I’ve reported on Serge’s experimental model at Princeton before, at http://blog.orenblog.org/2010/05/12/csg-spring-2010-storing-data-forever/

Funding and operational model for long-term preservation of research data. Piloting at Princeton.

Storing data forever.

What’s “forever”? We don’t usually tell people how long we keep stuff – like in libraries. We can treat data the same way as books – “indefinitely” – best effort to keep data around for a long time, which doesn’t have to be precisely defined.

Quotes Cliff Lynch – funding agencies don’t expect data to be kept forever. But Serge is uncomfortable with that.

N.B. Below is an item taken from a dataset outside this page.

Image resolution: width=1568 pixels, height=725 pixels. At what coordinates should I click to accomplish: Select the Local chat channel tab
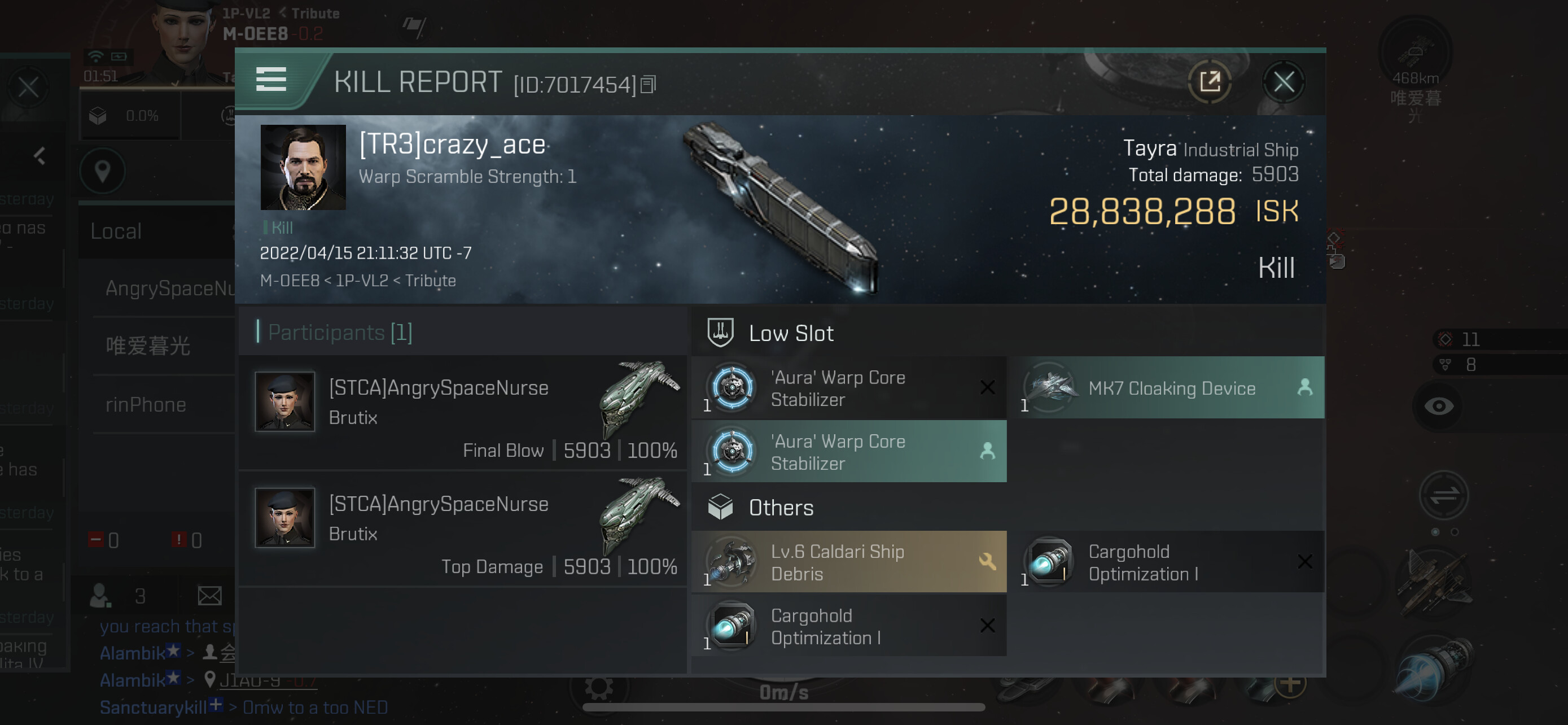pos(116,232)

The reality today is that we’re talking about an indefinite period of a “few years”.

Where do we store data? Your local web site; A disciplinary repository; At another university; in the cloud (Amazon, Google, Duracloud)

How to pay for storing data? Institution pays; grants pay – but they don’t go on forever; or – we don’t know (the most popular model). Most mechanisms require ongoing payment. That answers the “what should we store” question – by being willing to store whatever someone’s willing to pay for. Duracloud is charging $1800/year/Tb. Not a reasonable charge for long-term preservation.

At Princeton they’re trying a Pay Once Store Endlessly approach. Based on a steadily declining cost of storage (as computed on a per-unit-of-storage basis). Turns out you can store the research data forever for about twice the original storage cost. At Princeton that turns out to be about $5 per gigabyte (including tape drives) to store forever.

Not including added services like curation or translation – just a bit storage.

Serge looked at the data management plans for all grants submitted at Princeton since the mandate for a data management plan. 93 grants total. 27 (30%) have no data management plan. Most popular is on a web site or local disk (20%). Then DataSpace.